RECORD EXCERPTS:

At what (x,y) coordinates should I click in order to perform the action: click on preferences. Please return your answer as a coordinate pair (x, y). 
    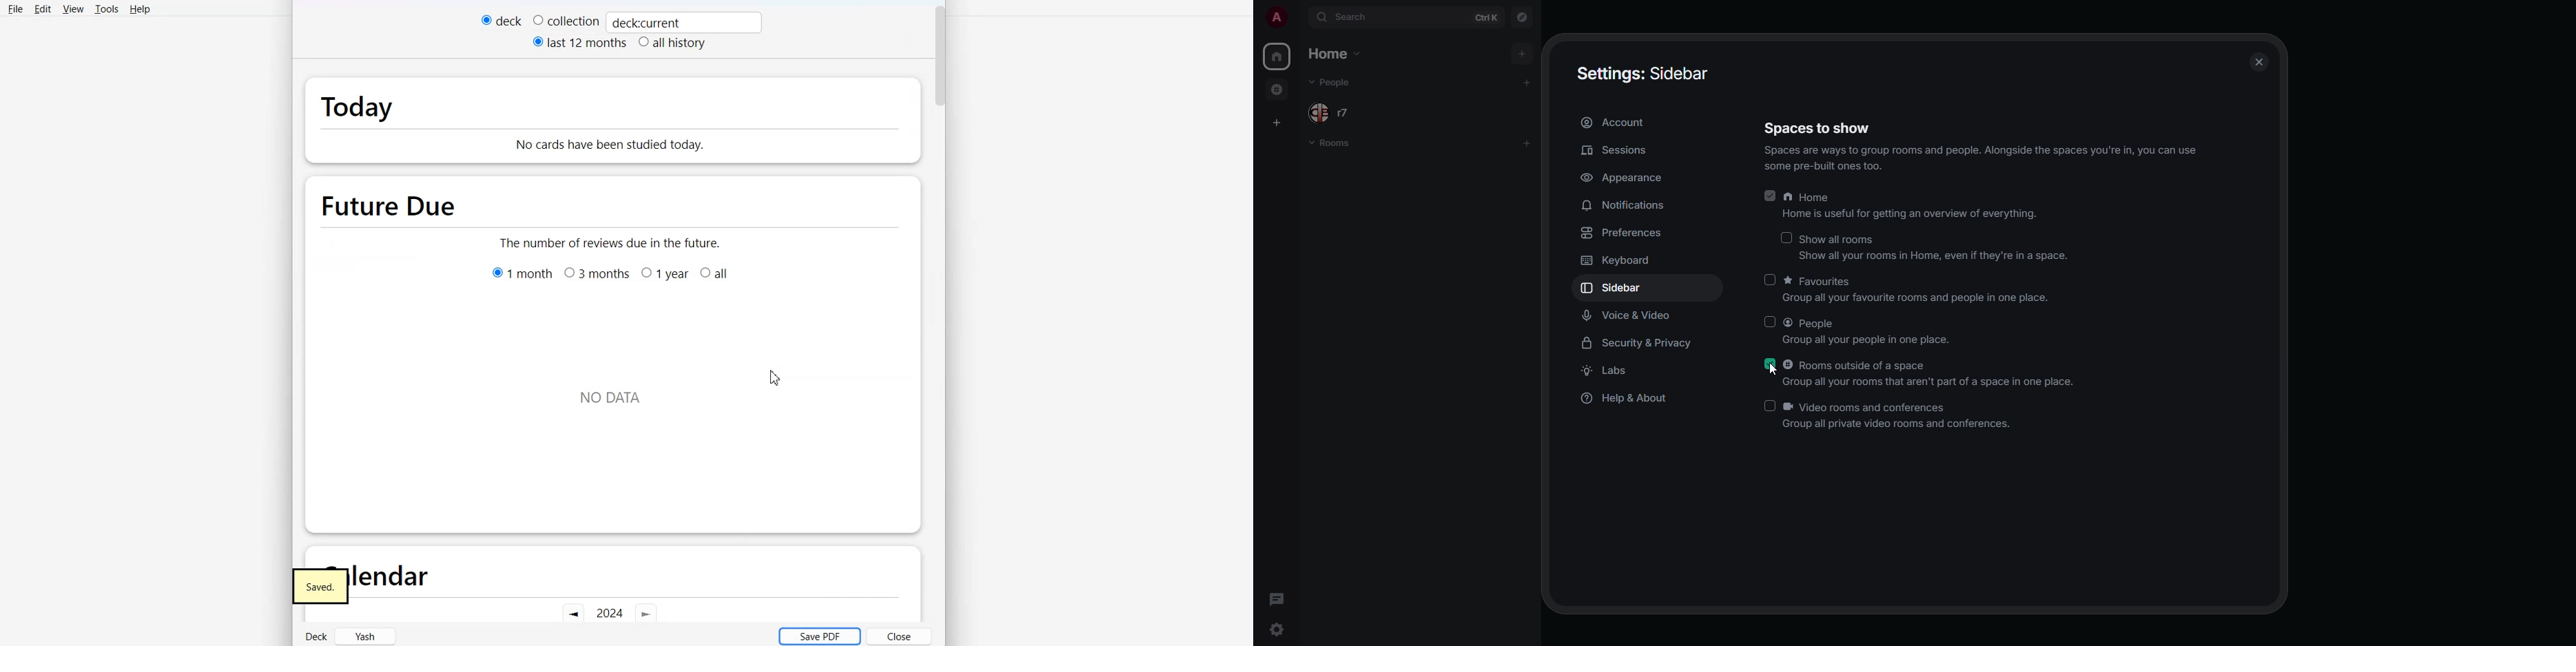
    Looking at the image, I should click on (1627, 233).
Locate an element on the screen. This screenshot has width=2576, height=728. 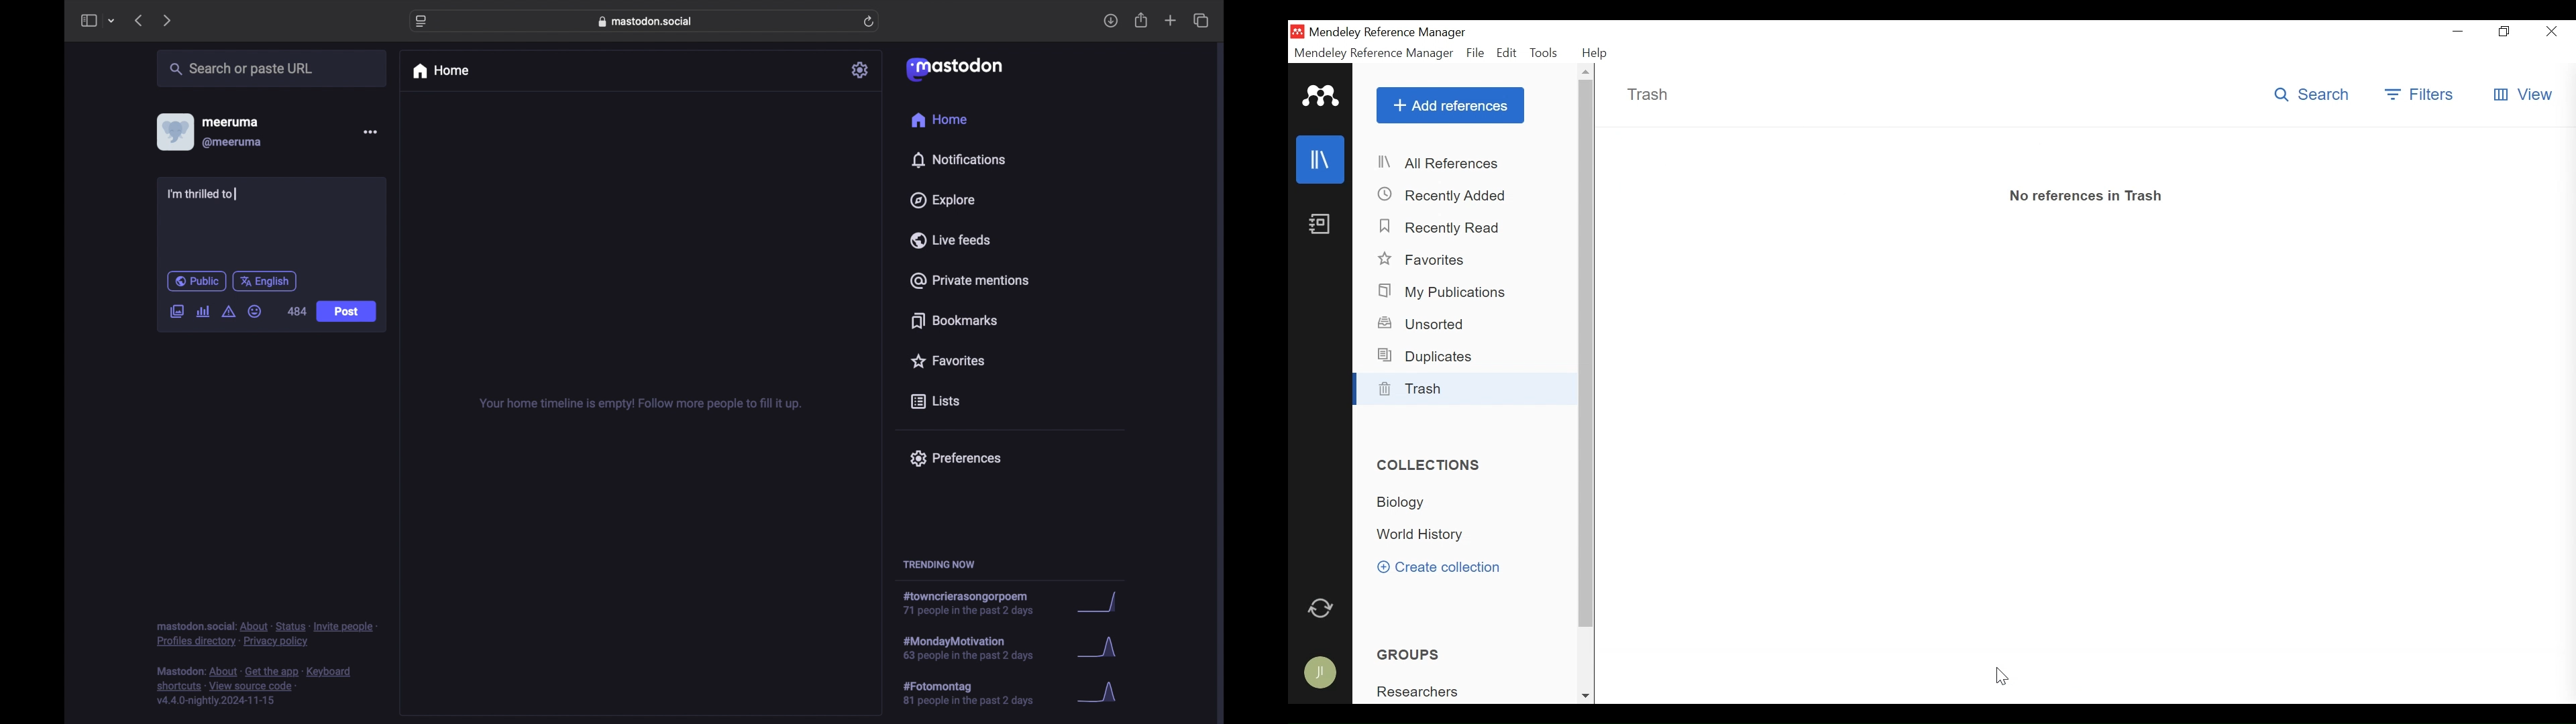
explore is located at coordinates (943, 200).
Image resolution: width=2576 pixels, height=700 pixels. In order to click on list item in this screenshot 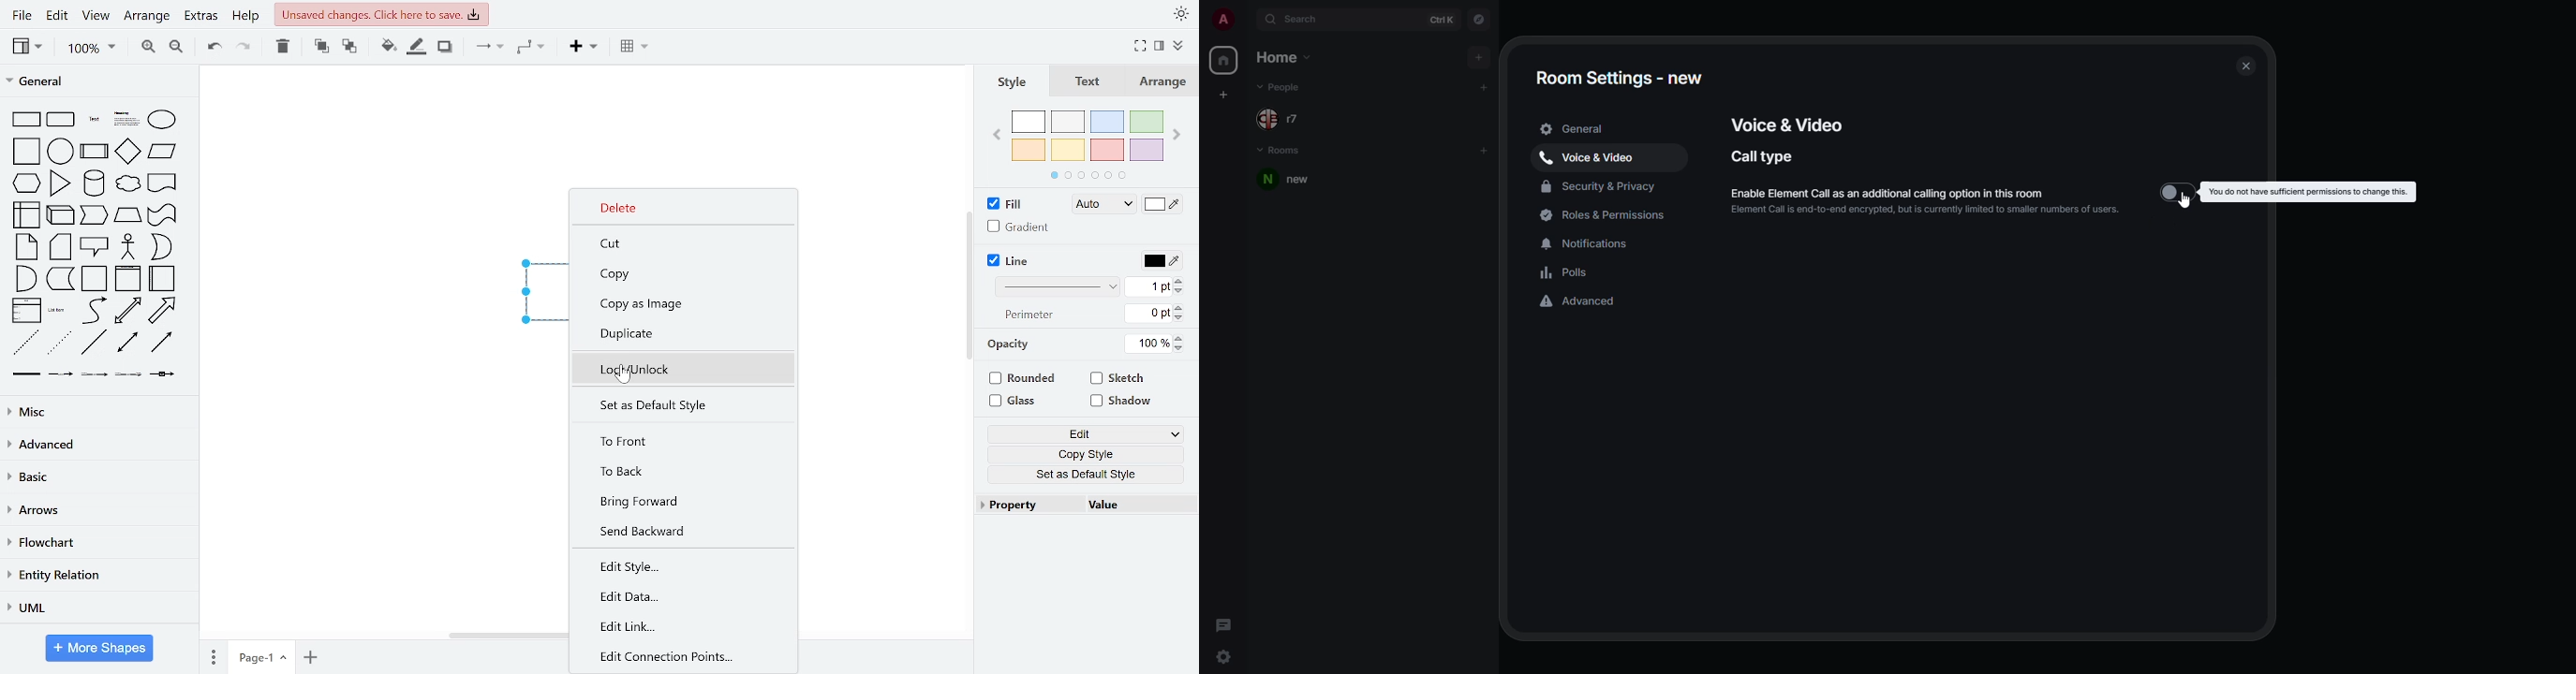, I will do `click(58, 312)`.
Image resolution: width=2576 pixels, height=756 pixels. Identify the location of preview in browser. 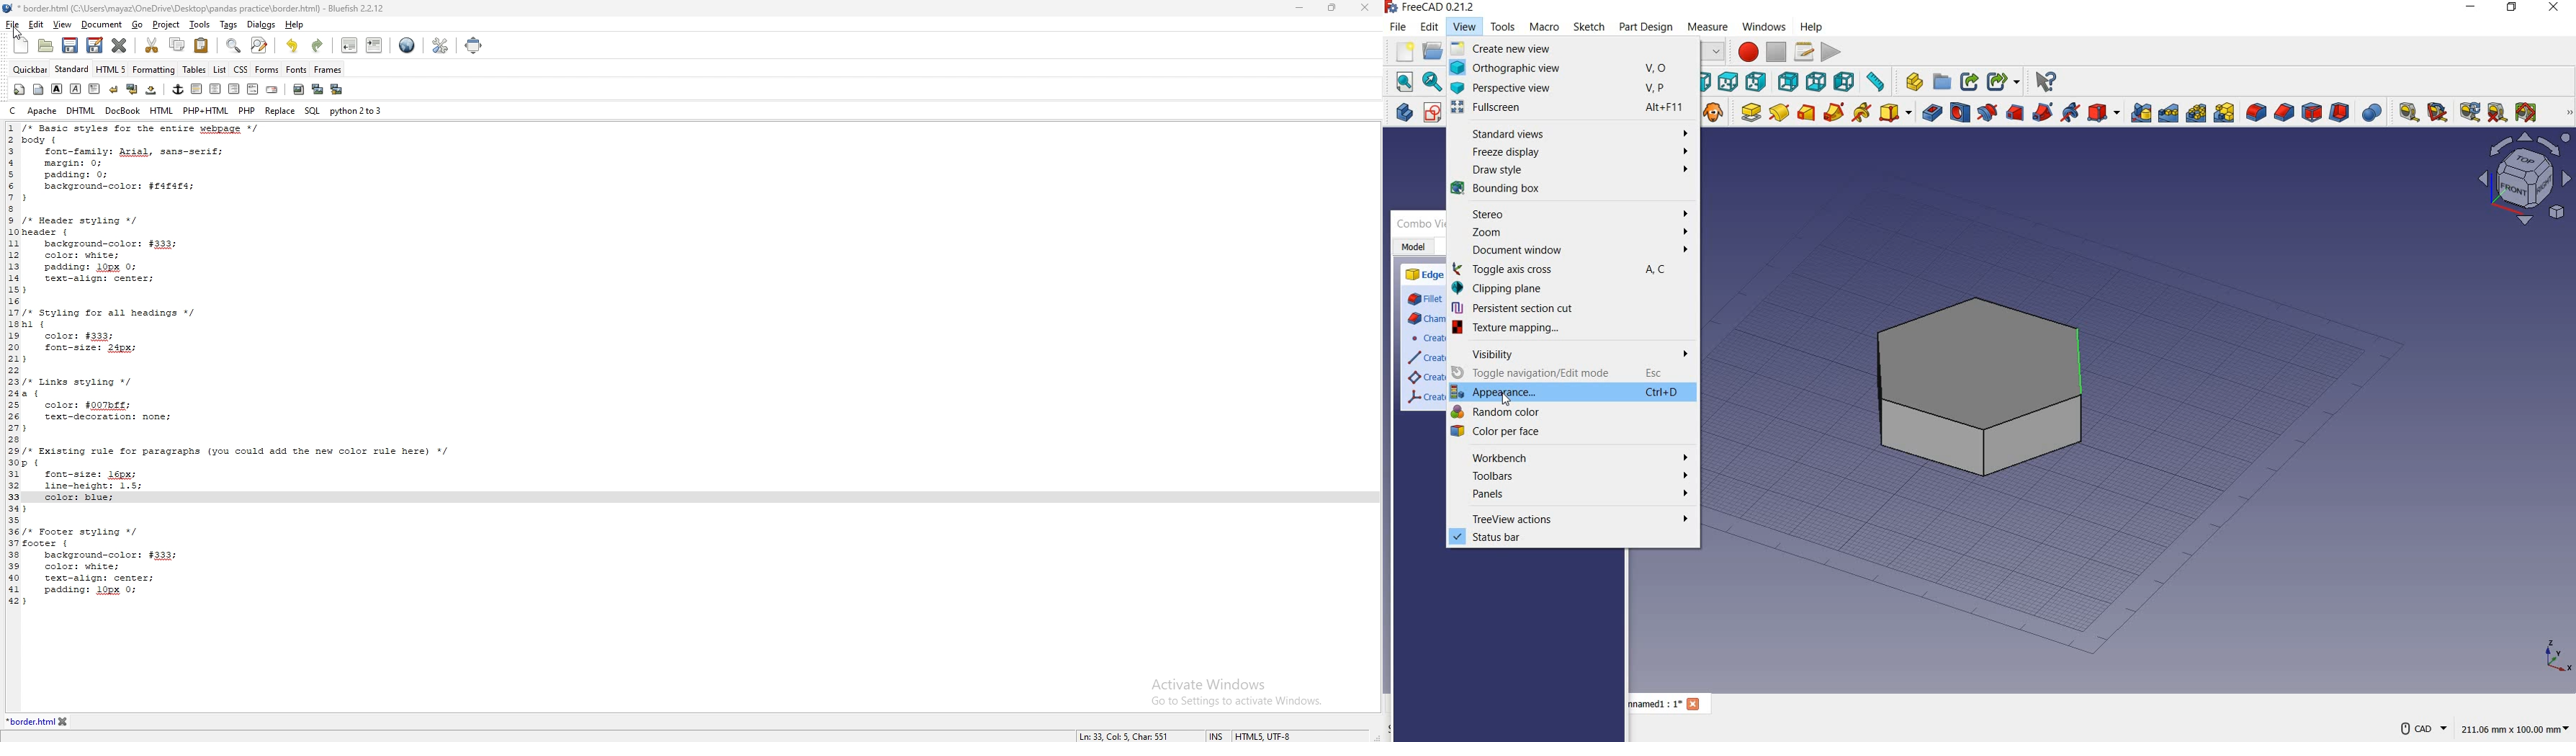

WHAT THE TASK ASKS:
Lay out everything from the start of the records down to the line containing "Looking at the", inclusive, as a Markdown table with the columns Row and Text, numbering each nonblank line in order. Leave the pictures out of the table.

RESPONSE TO THIS TASK:
| Row | Text |
|---|---|
| 1 | At what (x,y) coordinates should I click in order to perform the action: click on preferences. Please return your answer as a coordinate pair (x, y).  |
| 2 |     Looking at the image, I should click on (1627, 233). |